Later in 2012, Okur decided to retire from basketball, citing injuries. In Okur's final two years in the league, he only played 30 games total. His final game was on 25 January 2012, where he recorded 11 points, six rebounds and three assists in a 97–90 win over the 76ers.

==NBA career statistics==

===Regular season===

| Year | Team | GP | GS | MPG | FG% | 3P% | FT% | RPG | APG | SPG | BPG | PPG |
|---|---|---|---|---|---|---|---|---|---|---|---|---|
| 2002–03 | Detroit | 72 | 9 | 19.0 | .426 | .339 | .733 | 4.7 | 1.0 | .3 | .5 | 6.9 |
| 2003–04† | Detroit | 71 | 33 | 22.3 | .463 | .375 | .775 | 5.9 | 1.0 | .5 | .9 | 9.6 |
| 2004–05 | Utah | 82 | 25 | 28.1 | .468 | .270 | .850 | 7.5 | 2.0 | .4 | .8 | 12.9 |
| 2005–06 | Utah | 82* | 82* | 35.9 | .460 | .342 | .780 | 9.1 | 2.4 | .5 | .9 | 18.0 |
| 2006–07 | Utah | 80 | 80 | 33.3 | .462 | .384 | .765 | 7.2 | 2.0 | .5 | .5 | 17.6 |
| 2007–08 | Utah | 72 | 72 | 33.2 | .445 | .388 | .804 | 7.7 | 2.0 | .8 | .4 | 14.5 |
| 2008–09 | Utah | 72 | 72 | 33.5 | .485 | .446 | .817 | 7.7 | 1.7 | .8 | .7 | 17.0 |
| 2009–10 | Utah | 73 | 73 | 29.4 | .458 | .385 | .820 | 7.1 | 1.6 | .5 | 1.1 | 13.5 |
| 2010–11 | Utah | 13 | 0 | 12.9 | .355 | .313 | .750 | 2.3 | 1.5 | .3 | .3 | 4.9 |
| 2011–12 | New Jersey | 17 | 14 | 26.7 | .374 | .319 | .600 | 4.8 | 1.8 | .5 | .3 | 7.6 |
| Career |  | 634 | 460 | 29.1 | .458 | .375 | .797 | 7.0 | 1.7 | .5 | .7 | 13.5 |
| All-Star |  | 1 | 0 | 15.0 | 1.000 | .000 | .000 | 2.0 | 1.0 | .0 | .0 | 4.0 |

===Playoffs===

| Year | Team | GP | GS | MPG | FG% | 3P% | FT% | RPG | APG | SPG | BPG | PPG |
|---|---|---|---|---|---|---|---|---|---|---|---|---|
| 2003 | Detroit | 17 | 0 | 19.0 | .438 | .538 | .531 | 4.1 | .8 | .7 | .7 | 5.5 |
| 2004† | Detroit | 22 | 0 | 11.5 | .470 | .400 | .692 | 2.8 | .4 | .2 | .4 | 3.7 |
| 2007 | Utah | 17 | 17 | 34.4 | .388 | .316 | .786 | 7.8 | 1.8 | 1.4 | .9 | 11.8 |
| 2008 | Utah | 12 | 12 | 38.5 | .423 | .373 | .773 | 11.8 | 1.9 | .7 | .7 | 15.4 |
| 2009 | Utah | 2 | 2 | 21.5 | .167 | .333 | .750 | 5.0 | 2.0 | .0 | .5 | 4.0 |
| 2010 | Utah | 1 | 1 | 11.0 | 1.000 | 1.000 | 1.000 | 2.0 | .0 | .0 | .0 | 7.0 |
| Career |  | 71 | 32 | 23.6 | .415 | .362 | .713 | 5.9 | 1.1 | .7 | .6 | 8.1 |

==Coaching career==
Before working as a coach, Okur was an ambassador for the Utah Jazz from 2014 to August 2016. On 13 September 2016, he agreed to a deal that made him one of the newest player development coaches for the Phoenix Suns.
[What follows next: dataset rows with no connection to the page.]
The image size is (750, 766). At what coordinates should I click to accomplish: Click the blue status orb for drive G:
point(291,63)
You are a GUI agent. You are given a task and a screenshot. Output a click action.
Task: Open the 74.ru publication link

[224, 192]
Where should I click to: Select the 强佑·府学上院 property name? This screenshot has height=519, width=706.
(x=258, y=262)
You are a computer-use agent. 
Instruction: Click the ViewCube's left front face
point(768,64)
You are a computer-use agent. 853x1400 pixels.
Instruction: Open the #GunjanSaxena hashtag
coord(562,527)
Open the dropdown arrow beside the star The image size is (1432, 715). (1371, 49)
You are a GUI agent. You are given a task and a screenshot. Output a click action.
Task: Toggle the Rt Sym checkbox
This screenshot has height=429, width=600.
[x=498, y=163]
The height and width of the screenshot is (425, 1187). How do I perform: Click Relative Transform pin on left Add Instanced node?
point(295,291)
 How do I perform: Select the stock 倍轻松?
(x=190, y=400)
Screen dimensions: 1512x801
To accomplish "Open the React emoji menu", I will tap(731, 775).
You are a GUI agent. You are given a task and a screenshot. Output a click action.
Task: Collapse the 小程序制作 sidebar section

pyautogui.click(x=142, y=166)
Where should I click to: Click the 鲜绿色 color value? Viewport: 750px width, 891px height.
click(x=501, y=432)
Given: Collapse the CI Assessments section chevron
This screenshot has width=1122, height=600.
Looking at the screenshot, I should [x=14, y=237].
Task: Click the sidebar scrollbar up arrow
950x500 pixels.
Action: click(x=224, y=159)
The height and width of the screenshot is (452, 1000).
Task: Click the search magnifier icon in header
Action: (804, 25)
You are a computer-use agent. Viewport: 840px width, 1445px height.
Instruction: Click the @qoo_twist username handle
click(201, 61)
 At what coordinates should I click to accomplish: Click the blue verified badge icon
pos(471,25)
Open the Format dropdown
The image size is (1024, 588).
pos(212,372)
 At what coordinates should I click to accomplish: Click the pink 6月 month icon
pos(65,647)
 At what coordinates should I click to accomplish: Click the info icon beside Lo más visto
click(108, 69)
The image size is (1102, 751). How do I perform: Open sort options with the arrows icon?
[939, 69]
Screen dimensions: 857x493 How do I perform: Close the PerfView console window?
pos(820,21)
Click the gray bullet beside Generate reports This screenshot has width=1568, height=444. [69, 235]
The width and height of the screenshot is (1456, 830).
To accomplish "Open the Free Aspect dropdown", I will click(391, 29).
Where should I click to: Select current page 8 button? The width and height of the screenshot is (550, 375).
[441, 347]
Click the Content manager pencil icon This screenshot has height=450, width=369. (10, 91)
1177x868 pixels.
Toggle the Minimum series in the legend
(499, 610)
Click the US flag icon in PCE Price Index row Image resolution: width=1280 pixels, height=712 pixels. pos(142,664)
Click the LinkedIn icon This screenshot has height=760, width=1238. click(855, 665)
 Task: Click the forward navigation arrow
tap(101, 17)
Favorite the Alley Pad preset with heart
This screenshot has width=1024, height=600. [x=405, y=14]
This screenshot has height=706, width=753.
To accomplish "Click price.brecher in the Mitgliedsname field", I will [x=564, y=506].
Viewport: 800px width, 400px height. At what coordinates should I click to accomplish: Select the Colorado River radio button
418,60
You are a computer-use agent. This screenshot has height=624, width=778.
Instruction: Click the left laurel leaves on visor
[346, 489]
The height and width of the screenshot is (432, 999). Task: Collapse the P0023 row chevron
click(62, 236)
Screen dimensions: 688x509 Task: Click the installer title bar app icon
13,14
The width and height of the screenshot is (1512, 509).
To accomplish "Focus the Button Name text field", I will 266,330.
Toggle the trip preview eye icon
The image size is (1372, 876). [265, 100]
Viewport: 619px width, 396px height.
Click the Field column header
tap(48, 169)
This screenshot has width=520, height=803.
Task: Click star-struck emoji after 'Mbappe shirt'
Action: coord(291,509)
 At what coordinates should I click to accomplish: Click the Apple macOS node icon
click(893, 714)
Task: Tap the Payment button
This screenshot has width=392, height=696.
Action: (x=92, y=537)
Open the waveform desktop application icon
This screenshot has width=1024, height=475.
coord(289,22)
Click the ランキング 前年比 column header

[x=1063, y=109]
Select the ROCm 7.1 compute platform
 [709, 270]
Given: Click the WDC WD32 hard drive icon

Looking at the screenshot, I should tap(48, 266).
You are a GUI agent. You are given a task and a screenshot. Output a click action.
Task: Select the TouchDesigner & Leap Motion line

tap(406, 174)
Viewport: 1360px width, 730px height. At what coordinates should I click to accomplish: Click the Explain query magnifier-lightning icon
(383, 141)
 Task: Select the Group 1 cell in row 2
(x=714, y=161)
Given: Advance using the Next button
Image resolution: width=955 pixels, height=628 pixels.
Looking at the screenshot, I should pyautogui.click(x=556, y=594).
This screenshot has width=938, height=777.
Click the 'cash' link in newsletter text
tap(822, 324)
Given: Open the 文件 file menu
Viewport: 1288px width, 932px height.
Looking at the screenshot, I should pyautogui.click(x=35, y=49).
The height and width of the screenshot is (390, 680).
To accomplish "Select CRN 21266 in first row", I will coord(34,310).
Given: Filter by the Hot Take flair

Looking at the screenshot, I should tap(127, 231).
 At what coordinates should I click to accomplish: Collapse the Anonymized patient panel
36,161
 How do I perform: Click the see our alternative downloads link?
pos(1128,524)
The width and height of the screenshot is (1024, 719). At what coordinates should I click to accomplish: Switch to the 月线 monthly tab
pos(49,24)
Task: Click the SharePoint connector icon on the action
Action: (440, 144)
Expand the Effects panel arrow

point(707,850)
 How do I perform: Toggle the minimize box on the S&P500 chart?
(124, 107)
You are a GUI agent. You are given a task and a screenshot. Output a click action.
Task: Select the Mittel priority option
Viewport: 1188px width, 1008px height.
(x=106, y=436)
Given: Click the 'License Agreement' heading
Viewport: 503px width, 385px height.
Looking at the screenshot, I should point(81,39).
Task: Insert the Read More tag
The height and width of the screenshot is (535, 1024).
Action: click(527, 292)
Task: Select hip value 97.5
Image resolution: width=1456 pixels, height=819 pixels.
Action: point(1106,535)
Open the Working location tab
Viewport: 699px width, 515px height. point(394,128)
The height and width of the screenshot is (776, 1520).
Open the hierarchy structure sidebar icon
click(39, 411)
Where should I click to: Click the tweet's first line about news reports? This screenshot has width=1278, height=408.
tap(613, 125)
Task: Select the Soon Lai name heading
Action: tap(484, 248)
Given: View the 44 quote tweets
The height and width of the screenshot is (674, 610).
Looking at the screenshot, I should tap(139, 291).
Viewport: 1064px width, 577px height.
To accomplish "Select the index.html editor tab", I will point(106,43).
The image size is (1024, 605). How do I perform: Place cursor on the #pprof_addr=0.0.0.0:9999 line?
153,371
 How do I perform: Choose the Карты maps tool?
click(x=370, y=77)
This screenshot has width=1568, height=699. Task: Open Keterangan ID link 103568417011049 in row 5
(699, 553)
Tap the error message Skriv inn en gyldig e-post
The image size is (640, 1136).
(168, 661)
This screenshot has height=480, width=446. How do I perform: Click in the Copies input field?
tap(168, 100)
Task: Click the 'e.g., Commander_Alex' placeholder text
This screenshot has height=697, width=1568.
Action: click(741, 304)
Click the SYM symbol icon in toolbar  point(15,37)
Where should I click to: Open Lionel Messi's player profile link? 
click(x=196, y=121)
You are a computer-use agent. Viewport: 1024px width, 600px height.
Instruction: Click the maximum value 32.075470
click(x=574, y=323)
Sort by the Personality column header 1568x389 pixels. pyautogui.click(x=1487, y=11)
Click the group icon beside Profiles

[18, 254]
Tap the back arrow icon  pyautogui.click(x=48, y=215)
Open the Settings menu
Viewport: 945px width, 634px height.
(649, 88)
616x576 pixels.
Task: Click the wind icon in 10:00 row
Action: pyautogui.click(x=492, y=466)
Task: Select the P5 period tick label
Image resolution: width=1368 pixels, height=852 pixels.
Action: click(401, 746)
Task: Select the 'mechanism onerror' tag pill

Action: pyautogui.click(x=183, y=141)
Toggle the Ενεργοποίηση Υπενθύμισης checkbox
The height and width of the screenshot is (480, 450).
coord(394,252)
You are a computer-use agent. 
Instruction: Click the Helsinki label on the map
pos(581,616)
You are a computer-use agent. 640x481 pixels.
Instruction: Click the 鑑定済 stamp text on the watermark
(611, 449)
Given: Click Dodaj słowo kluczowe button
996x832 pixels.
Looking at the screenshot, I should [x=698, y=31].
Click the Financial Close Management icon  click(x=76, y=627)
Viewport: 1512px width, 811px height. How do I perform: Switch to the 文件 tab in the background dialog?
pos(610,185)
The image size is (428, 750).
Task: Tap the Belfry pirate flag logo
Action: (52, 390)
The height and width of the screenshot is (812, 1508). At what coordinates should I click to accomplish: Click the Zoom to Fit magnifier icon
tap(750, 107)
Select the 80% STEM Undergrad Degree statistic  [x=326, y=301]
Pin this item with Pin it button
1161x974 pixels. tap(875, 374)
Okur would soon become the first Turkish-born coach to ever be a part of an NBA coaching staff in some capacity. With the earlier hiring of Canadian Jay Triano, it would also mark the first time that two foreign-born coaches would take part in participating in the Suns' coaching staff at the same time. He would also be reunited with his former teammate Earl Watson and former coach Tyrone Corbin, although their roles would be different with Watson being the head coach and Corbin being an assistant coach.

After seeing slight improvements in his first season as a player development coach, Okur was fired alongside assistant coach Nate Bjorkgren and fellow player development coach Jason Fraser on 22 October 2017. The sudden firing came after the Suns had some very poor performances to start out their 50th anniversary season, leading to a 0–3 start to their season.

==Personal life==
He is married to actress and former Miss Turkey finalist Yeliz Çalışkan. They have a daughter, Melisa, born on 21 March 2007, and two sons, Yiğit Mehmet Okur, born on 19 February 2010, and Mert Mehmet Okur, born on 19 November 2014. He and his family currently live in San Diego, California.